Osteria Da Gemma'daki makarnalar.
Gemma, şarap dahil 34 avro karşılığında büyükanne dokunuşuyla hazırlanmış çok çeşitli yemeklerden oluşan bir menü sunuyor: ev yapımı salamdan, Rus salatasına, vitel tone'den tajarín'e (bölgenin tipik eriştesi) kadar, diğer şehvetli, baştan çıkarıcı ve mükemmel bir şekilde hazırlanmış yemekler.
Fiyat-kalite oranı rakipsiz, aile ortamı da öyle. Gemma'nın altı ay önceden rezervasyon almasına şaşmamak gerek. Çoğumuzun çocukluğunda duyduğu "come, que te fa bene" (gel, que te fa bene) sözünü yeniden yaşamak için, minimum bir süre önceden haber vermek yeterli.

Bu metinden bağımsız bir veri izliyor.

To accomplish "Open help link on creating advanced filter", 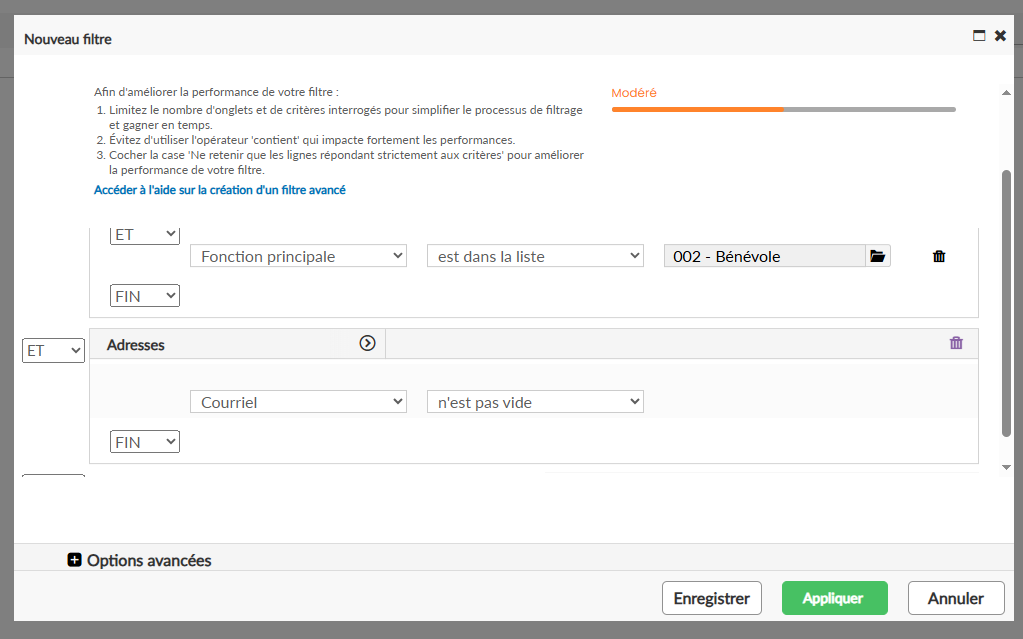I will tap(220, 190).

Buenos Aires'ten Torino'ya gidiş-dönüş uçak bileti, Roma aktarmalı olarak, İtalyan havayolu şirketi ITA (www.ita-airways.com) ile 1.566 ABD dolarından başlayan fiyatlarla. Ekim sonu/Kasım başı için geçerli olan bu bilette yalnızca el bagajı (8 kg'lık bir çanta ve aksesuarlar) yer alıyor.
Victoria Torino Hotel, şehir merkezindeki turistik yerleri keşfetmek için ideal bir konuma sahiptir ve şu anda tadilatta olmasına rağmen bir havuzu vardır. Eylül ayında gecelik fiyatlar 221 €'dan, Ekim ayında ise 238 €'dan başlamaktadır.
1 ila 7 günlük kartlar gibi farklı seçenekler mevcuttur. Örneğin, "Tur" adlı 48 saatlik (9,50 avro) veya 72 saatlik (12,50 avro) çipli bir bilet tramvay, otobüs ve metroda kullanılabilir.